Ladybug's (age 6) first instinct was to glop the colors on, but being sandwiched between Nature Angel and Mister Man at the table, both of whom were painting with great care, she stopped herself, watched what she saw around her, and began mimicking the more developmentally advanced behaviors. This, too, seemed appropriate for her experience.
Then Brother and Little Brother joined us.
(I have no pictures of them painting because once they joined the table, the babies started to be done, and I was up to my eyeballs in cleanup and paint refills and moving wet, finished sticks to the other table to dry)
The first thing they did was to mix their paints together into brown and green slop. They stirred and stirred and stirred. They dumped paint into their water jars. They dumped water onto their paint palettes. They swiped at their sticks a few times and went back to stirring and dumping.
They are 5 and 4 years old.
They were playing at the same level as the 2 babies.
I was dismayed at first.
I felt they were wasting their art supplies.
But I repeated the mantra, "Process over product" several times in my head and after one false start at telling them to stop playing like the babies were, I bit my tongue and let them experiment at the developmental level they are currently at.
I'm trying to respect who they are instead of who I think they ought to be.
When Ladybug and Mister Man needed paint refills and I obliged, both Brother and Little Brother asked for more paint, too.
I mentally shrugged my shoulders and gave them each a little squirt of new paint.
Instantly it was mixed right into the glop they already had.
They talked excitedly together about how their paint had changed colors (it hadn't--at all).
I bit my tongue (again) and watched, trying not to judge--trying not to make my kids reproduce the same gorgeous art that appears in the A Year of Playing Skillfully manual--but to give room, to give opportunity, to observe and to learn.
What did I learn?
I'm not really sure. I've been hoping to process some learning and invoke a bit of self awareness through the process of writing, but I'm left with only a sense that Brother and Little Brother are who they are.
Which is, I suppose, a really important lesson to learn.
They need to grow through various developmental stages at their own pace and in their own way.
I need to be patient, give them room to grow, and appreciate who they are right now.
Honestly, it's worked so far for drawing, building, and table manners (sort of).
Why not painting as well?
Oh my goodness.

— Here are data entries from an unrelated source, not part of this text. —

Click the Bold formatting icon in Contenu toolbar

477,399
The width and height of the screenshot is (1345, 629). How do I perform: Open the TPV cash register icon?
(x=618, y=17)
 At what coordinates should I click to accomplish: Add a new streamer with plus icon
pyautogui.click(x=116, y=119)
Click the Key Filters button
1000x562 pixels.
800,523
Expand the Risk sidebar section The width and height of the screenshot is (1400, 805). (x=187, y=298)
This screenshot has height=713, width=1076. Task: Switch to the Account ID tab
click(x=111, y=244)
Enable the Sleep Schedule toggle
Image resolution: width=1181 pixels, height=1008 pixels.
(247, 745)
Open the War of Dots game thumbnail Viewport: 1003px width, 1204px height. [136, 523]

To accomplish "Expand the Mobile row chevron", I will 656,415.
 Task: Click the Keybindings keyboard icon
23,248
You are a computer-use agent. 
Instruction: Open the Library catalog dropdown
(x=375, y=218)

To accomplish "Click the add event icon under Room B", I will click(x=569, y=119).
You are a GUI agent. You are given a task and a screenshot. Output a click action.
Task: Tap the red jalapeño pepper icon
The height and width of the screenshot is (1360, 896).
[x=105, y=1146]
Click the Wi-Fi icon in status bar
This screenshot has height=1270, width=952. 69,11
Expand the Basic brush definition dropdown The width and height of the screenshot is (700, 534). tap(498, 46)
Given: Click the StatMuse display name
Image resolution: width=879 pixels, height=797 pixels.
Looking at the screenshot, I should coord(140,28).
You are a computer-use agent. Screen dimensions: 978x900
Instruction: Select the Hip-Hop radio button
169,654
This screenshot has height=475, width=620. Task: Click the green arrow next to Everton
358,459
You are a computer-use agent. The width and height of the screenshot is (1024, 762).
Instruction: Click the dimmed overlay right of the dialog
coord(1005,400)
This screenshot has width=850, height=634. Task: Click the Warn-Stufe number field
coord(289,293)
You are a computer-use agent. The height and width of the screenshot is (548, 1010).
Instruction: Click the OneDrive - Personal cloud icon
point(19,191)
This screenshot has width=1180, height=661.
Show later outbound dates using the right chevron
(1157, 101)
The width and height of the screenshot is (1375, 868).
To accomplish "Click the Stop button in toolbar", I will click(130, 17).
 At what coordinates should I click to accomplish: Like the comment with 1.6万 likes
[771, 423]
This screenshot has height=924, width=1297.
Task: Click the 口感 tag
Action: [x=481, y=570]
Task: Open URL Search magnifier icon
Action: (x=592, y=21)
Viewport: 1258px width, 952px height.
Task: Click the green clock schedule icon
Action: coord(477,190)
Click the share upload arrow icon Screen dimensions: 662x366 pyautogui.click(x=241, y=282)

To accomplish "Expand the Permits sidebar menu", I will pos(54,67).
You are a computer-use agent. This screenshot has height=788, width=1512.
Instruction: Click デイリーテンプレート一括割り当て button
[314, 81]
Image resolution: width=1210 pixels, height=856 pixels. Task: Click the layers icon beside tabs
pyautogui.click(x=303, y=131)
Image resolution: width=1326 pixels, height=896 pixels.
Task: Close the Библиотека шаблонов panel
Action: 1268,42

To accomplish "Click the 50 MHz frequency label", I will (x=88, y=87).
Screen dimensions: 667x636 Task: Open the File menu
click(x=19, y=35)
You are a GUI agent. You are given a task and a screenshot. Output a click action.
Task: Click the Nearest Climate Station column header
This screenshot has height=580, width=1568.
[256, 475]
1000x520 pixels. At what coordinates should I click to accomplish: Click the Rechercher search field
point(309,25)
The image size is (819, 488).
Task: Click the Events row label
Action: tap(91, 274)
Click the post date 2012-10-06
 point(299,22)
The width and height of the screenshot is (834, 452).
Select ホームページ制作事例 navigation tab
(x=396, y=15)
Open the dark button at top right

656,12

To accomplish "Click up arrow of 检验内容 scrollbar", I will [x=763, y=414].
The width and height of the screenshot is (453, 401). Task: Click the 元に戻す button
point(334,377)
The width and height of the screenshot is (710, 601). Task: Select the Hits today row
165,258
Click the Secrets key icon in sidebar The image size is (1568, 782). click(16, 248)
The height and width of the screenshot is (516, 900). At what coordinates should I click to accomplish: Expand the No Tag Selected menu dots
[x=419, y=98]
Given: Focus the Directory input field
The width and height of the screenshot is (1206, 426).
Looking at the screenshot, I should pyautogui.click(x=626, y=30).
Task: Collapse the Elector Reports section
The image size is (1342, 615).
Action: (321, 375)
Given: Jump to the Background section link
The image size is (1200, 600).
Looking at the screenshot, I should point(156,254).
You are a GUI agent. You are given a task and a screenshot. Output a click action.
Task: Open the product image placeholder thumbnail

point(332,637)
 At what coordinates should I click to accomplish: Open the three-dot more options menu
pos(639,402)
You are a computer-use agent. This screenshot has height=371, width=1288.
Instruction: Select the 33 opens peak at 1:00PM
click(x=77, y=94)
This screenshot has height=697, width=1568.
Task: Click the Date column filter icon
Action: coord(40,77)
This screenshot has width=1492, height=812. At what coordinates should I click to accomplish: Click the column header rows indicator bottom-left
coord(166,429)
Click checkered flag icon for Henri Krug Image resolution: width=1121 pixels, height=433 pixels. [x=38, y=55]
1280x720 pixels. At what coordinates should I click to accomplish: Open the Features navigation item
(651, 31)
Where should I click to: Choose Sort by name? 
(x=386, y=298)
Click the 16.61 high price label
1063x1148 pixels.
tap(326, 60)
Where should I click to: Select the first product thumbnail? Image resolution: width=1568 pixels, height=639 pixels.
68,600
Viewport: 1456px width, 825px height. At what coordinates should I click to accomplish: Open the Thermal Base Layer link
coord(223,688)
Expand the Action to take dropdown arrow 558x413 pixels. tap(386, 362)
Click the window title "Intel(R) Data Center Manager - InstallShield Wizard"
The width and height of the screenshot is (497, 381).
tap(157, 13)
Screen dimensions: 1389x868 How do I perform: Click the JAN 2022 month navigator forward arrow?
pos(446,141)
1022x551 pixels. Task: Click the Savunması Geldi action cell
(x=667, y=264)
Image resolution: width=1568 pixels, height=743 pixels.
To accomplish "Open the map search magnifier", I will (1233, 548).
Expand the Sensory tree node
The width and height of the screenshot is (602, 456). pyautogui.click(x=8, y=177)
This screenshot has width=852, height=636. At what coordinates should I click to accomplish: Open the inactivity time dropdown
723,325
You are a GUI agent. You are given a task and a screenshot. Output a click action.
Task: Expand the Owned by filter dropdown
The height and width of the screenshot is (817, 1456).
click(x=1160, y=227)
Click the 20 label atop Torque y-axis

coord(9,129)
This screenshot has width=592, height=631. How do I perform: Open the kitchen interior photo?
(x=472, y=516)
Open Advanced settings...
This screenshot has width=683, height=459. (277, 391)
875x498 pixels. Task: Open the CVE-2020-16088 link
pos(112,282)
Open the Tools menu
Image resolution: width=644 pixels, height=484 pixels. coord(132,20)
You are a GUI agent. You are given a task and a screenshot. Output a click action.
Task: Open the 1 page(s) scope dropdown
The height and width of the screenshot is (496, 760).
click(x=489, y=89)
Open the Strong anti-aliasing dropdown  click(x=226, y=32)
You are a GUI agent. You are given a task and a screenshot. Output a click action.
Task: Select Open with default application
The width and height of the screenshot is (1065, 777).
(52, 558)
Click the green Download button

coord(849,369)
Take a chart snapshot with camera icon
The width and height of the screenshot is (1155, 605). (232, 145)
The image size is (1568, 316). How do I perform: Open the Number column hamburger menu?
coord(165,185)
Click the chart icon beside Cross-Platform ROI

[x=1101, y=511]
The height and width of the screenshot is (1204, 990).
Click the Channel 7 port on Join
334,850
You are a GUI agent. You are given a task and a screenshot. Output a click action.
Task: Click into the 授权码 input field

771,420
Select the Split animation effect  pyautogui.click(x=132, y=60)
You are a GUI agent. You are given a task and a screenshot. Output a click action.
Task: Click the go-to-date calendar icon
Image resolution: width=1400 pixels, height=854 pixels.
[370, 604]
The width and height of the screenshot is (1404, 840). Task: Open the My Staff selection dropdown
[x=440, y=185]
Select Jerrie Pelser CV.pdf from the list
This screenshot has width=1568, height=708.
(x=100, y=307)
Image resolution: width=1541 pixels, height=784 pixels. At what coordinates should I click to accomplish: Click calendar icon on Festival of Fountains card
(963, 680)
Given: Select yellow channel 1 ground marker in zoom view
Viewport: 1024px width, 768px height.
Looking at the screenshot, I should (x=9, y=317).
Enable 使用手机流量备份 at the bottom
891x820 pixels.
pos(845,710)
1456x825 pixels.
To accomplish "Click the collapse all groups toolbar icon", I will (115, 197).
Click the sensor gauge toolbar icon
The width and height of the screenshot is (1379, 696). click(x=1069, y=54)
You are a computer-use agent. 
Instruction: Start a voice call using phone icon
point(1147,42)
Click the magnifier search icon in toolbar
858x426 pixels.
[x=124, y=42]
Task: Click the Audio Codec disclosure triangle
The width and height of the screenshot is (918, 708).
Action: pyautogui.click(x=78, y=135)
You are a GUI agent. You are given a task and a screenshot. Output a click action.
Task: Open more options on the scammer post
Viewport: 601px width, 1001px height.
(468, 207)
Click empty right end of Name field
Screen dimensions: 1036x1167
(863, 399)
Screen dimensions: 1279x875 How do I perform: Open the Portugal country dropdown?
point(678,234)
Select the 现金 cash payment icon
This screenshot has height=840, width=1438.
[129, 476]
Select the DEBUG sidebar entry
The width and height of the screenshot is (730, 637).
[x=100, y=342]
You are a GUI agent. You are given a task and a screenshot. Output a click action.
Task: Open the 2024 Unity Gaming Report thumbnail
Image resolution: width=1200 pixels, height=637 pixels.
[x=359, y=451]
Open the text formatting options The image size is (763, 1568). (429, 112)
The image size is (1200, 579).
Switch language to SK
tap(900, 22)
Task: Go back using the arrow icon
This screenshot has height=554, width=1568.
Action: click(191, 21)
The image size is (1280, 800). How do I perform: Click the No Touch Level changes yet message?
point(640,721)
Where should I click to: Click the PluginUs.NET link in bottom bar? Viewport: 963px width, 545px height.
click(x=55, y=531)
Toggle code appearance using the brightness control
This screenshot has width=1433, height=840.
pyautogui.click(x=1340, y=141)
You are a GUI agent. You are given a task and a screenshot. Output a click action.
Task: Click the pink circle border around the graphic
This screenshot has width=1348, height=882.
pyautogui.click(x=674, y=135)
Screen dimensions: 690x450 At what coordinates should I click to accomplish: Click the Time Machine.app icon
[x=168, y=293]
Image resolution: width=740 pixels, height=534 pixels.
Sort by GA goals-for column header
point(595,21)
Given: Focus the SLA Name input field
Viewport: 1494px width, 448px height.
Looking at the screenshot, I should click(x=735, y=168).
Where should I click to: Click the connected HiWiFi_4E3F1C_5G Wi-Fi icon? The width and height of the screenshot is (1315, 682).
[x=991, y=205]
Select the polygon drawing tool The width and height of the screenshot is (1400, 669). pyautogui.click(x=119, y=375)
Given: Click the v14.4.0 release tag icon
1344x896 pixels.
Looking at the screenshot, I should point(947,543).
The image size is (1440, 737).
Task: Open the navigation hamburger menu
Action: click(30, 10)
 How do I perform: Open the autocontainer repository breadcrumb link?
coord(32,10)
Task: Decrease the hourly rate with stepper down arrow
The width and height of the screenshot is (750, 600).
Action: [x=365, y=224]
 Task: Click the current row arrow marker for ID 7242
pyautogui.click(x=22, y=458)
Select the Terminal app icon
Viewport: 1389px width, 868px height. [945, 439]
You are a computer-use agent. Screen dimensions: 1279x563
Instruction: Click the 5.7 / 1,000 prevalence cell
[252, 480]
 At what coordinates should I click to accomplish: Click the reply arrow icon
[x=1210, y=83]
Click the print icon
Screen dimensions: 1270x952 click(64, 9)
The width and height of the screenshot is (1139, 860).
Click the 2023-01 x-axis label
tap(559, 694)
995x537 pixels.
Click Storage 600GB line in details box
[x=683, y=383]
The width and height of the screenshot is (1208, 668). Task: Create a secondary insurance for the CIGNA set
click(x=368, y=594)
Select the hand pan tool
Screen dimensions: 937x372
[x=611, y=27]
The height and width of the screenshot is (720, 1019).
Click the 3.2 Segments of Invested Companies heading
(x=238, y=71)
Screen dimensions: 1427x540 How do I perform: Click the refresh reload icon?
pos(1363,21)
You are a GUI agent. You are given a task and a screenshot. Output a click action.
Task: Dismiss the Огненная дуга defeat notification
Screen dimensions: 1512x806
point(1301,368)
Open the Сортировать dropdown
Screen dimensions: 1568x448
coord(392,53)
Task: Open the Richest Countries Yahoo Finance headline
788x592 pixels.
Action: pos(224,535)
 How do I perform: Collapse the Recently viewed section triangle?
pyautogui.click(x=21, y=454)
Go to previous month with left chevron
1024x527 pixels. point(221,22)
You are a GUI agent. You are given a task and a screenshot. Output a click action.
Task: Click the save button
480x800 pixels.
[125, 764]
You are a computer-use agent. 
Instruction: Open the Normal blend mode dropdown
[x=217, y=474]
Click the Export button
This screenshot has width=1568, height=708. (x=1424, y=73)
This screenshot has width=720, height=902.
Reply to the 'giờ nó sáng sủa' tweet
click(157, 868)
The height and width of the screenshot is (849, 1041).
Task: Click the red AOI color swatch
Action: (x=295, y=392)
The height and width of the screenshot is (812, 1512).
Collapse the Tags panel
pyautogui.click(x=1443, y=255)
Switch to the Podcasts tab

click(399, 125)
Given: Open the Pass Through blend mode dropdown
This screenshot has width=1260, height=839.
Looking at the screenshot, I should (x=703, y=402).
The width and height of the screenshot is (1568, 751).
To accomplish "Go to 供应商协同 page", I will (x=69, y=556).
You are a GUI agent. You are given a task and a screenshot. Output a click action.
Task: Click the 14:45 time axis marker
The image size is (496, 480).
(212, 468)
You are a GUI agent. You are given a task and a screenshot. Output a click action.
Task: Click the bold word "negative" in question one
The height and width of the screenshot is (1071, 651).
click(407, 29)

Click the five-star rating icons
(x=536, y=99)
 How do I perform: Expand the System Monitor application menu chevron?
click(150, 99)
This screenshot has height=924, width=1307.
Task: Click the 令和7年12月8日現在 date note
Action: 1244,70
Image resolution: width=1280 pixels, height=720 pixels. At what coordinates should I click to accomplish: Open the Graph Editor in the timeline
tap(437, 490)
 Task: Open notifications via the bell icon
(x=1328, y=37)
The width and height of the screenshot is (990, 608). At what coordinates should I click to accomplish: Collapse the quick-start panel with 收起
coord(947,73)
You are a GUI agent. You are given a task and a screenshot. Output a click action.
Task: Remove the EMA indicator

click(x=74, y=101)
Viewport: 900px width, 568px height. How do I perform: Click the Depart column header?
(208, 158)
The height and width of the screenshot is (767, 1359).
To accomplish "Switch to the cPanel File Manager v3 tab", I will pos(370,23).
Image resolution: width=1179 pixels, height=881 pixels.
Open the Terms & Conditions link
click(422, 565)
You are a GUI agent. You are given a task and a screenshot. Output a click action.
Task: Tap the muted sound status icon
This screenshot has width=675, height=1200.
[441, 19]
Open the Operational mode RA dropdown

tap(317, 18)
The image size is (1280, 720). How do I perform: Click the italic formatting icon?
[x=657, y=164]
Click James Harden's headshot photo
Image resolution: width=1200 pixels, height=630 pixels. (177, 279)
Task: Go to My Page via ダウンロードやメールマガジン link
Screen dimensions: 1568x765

That would be so hard for me to not intervene and try and make them "do it right". Good for you. Horray for Ladybug. I hope she felt proud of herself. You are amazing.
ReplyDeleteThank you so much for sharing this! I forget that there are steps in between where a child is and where they're "supposed" to be. I want to see leaps, and I need to learn to be content with crawling before walking.
ReplyDeleteI think it's so wonderful that you take time to sit back and observe. I don't do a lot of that. I spend too much time setting up and cleaning u to pay much attention to the process.
ReplyDelete"I'm trying to respect who they are instead of who I think they ought to be." This is something I think of often and applies to children at all ages.
"I'm trying to respect who they are instead of who I think they ought to be": I just love this, and I'm appreciative of the time you take to document your efforts/progress in this regard. It's just all awe-inspiring!